WebRTC World Feature Article

January 16, 2015

Mozilla Updates Firefox Hello


Mozilla has launched version 35 of its popular Firefox Web browser—with a more intuitive version of the free WebRTC-based Firefox Hello video chat service.

Firefox Hello was first released in beta back in October. Mozilla developed it in partnership with Telefónica’s subsidiary TokBox, which it acquired in late 2012 in order to become an early mover in the WebRTC space. TokBox’s video communications platform is the basis of the service.

One of the key benefits of Firefox Hello is that users don’t need an account to make a call. Thanks to the magic of WebRTC, no client or plug-in is needed; users can simply share a chat link from the browser with a Firefox, Chrome or Opera contact to open a call. That link is automatically generated when a user clicks the “Hello” button, which can be added to the browser toolbar for one-click access—all of which helps to minimize use barriers.

However, if there are people that a user connects with regularly, they can sign up for a Firefox account to be able to initiate calls directly from the contact list without needing to share a callback link first.

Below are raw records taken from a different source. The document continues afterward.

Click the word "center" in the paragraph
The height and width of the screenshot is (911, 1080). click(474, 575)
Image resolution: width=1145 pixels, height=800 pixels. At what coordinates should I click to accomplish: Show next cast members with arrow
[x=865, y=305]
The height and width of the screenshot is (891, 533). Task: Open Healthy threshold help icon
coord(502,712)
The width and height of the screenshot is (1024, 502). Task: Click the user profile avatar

Meanwhile, instead of waiting in a virtual room for a contact to join the call, a small window pops up that shows the initiator, who can then go on to surf the Web until the other person joins.

As far as joining the call, the person who’s been invited just clicks on the link on the invitation and then the button on the page to enter the conversation. Not in the mood to chat? Users can click on the status menu at the bottom of the window and set it to “Do Not Disturb” to stop all call notifications.

Mozilla said that eventually, it wants to expand the functionality beyond basic chat, too, so that its value proposition and user targets extend beyond the Millennial consumer. Features like screen sharing and online collaboration tools are in the pipeline.

“The use of TokBox’s technology is a part of our strategy to partner, disrupt and innovate to offer digital services that are truly reflective of a modern digital telco,” said Ian Small, CEO of communications services at Telefónica and chairman of TokBox. “This partnership with Mozilla, making the most of our new approach to and capability for digital innovation, is the perfect example of that in action.”